Gilt Pigeons coming home to roost & the Greeks have to swallow an EU Trojan horse.

In March 2009 I wrote about the coming crisis in selling UK government debt and the associated fall in Sterling.The bond market mill grinds slowly but it grinds exceeding fine. Today's DT Business runs with the front page headline, "Sell gilts,says biggest global bond house" The bond house is the US based Pimco and the head of its European Investment team is one Andrew Balls, brother of UK cabinet minister Ed Brown Balls. Obviously there may be some sibling rivalry involved.

Those areas of the bond market that have had greatest central bank support will be most vulnerable when QE ends opines one Mike Amey a London portfolio manager. In the UK this means Gilts and this means gilt prices will fall rapidly, gilt yields inversely correlated with price will rise, swap rates hedged into gilts will also rise and Joe Public's mortgage fixes set off swap rates will also rise quickly. The residential housing market will go South in a big way and their will be the usual weeping, wailing and gnashing of teeth.

Cheer up! I personally guarantee none of this will happen until after the May General Election. The BoE will do the government's bidding and keep QE in place until told to withdraw it by a new administration. Central bankers love their gongs, knighthoods and peerages, all in the gift of the prime minster and awarded for doing what you are told but withheld if you do the right thing for the country. Its a pity you cannot give peerages to the bond market! It has the nasty habit of not doing what politicians say especially if they have a bald eagle motif.

Our EU partners, the Greeks, of whom I have often written seem to have got themselves into an even worse mess than Darling Brown Balls. " Greece faces EU supervision as deficit soars" is today's other significant DT headline. The DT reveals, "Officials from the European Commission and the European Central Bank are on standby for a 'monitoring visit' to Athens once they receive word from the Greek authorities outlining how they intend to get a grip on public debt." Well you can't say it plainer than that. If the Greeks want bailed out by the EU they have to accept EU rule, otherwise no dosh. Last time the Greeks foisted the wooden horse on the Trojans but this time its the EU foisting its wooden rule on the Greeks.

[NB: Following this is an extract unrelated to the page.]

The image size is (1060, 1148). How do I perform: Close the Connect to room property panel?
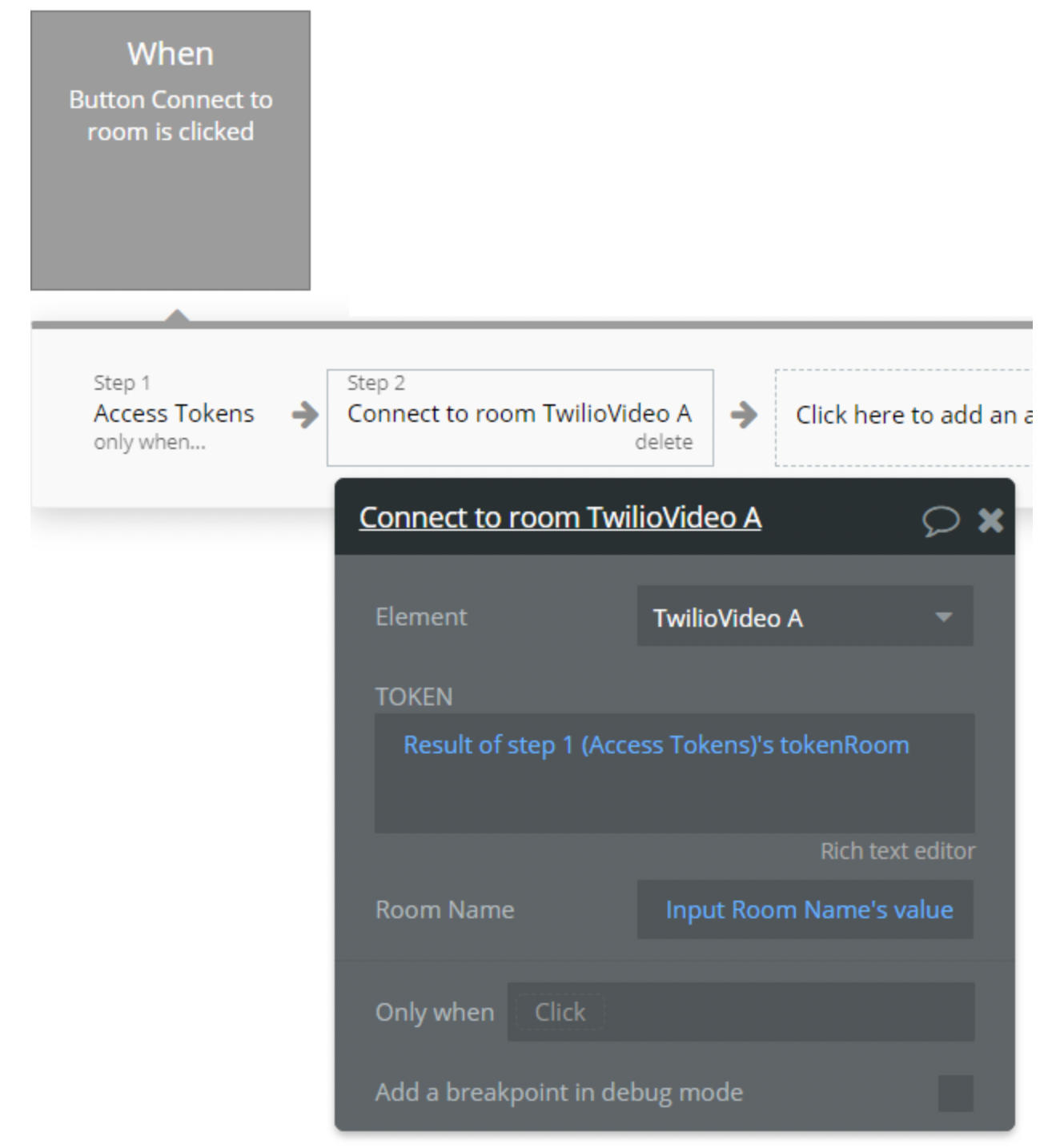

Can the UK be far behind? There is little difference between the parlous state of our public finances and that of the Greeks. Rest assured Darling Brown Balls will not let this happen till after the election but also be assured the ensuing post election LibLabCon government will drag in the EU wooden horse just like the Greeks!

1 comment:

Michael Canton said...

The big difference between Greece and the UK is that they are stuck in the euro. A devalued pound is painful in many ways but it is infinitely better than being forced up to an artificially high level. There are only two ways for Greece, either they leave the euro or Germany bails them out yet again. For Germany it is like rolling a snowball up hill, it just keeps getting bigger and heavier and sooner or later something will have to give.